Les opportunités offertes par les provinces du Sud

Khadija Ihsane a ensuite interrogé Mehdi Tazi sur l’impact de la reconnaissance par la France de la souveraineté marocaine sur les provinces du Sud. Selon Tazi, cette reconnaissance ouvre des perspectives économiques importantes pour les entreprises françaises dans la région. Il a évoqué les opportunités offertes par ces provinces, riches en ressources naturelles, et a encouragé les entreprises françaises à s’y installer, notamment dans le secteur agricole.

« Nos provinces du Sud regorgent de richesses et offrent aux opérateurs économiques des avantages comparatifs significatifs », a-t-il souligné, rappelant l’importance de la première déclaration dans ce sens par Bruno Le Maire, ministre de l’Économie français, qui avait exprimé l’engagement de la France à investir dans cette région.

Une relation plus équilibrée et compétitive

Mehdi Tazi a insisté sur l’évolution des relations entre le Maroc et la France, soulignant que celles-ci ne doivent plus être perçues comme un simple rapport de client à fournisseur. Il a évoqué une dynamique de co-construction, en particulier en Afrique subsaharienne, où les deux pays peuvent travailler ensemble sur des projets stratégiques.

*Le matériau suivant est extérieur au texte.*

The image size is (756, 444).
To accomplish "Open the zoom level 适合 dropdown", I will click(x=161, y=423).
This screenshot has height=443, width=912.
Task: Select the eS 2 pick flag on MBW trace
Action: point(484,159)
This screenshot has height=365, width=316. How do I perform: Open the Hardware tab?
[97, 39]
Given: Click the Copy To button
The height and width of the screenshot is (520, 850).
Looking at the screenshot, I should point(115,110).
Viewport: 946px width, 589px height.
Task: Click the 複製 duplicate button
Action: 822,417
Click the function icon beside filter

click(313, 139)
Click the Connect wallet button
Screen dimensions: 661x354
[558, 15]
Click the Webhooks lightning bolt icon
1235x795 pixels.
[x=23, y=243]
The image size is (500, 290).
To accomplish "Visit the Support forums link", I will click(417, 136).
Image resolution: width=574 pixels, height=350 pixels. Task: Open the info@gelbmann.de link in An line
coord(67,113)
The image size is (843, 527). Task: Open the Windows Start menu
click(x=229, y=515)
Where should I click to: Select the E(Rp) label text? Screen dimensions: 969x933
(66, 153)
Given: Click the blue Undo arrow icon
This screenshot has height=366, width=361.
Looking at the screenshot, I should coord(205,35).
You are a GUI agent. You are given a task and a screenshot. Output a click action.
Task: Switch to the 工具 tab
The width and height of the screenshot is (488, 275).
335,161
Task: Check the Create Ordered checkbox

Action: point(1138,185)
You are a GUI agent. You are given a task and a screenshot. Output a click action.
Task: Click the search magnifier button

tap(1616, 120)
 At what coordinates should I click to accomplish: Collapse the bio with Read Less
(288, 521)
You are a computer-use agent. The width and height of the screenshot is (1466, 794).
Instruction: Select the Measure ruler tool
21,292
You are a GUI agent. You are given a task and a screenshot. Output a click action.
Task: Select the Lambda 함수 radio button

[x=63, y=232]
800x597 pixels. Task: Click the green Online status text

Il a également rappelé que les entreprises marocaines investissent de plus en plus en France, que ce soit dans la distribution, l’agroalimentaire ou la pharmaceutique. « Cette relation, on la perçoit de façon différente », a-t-il expliqué, mettant en lumière la montée en puissance des investissements marocains en Europe et la nouvelle perception de cette relation bilatérale.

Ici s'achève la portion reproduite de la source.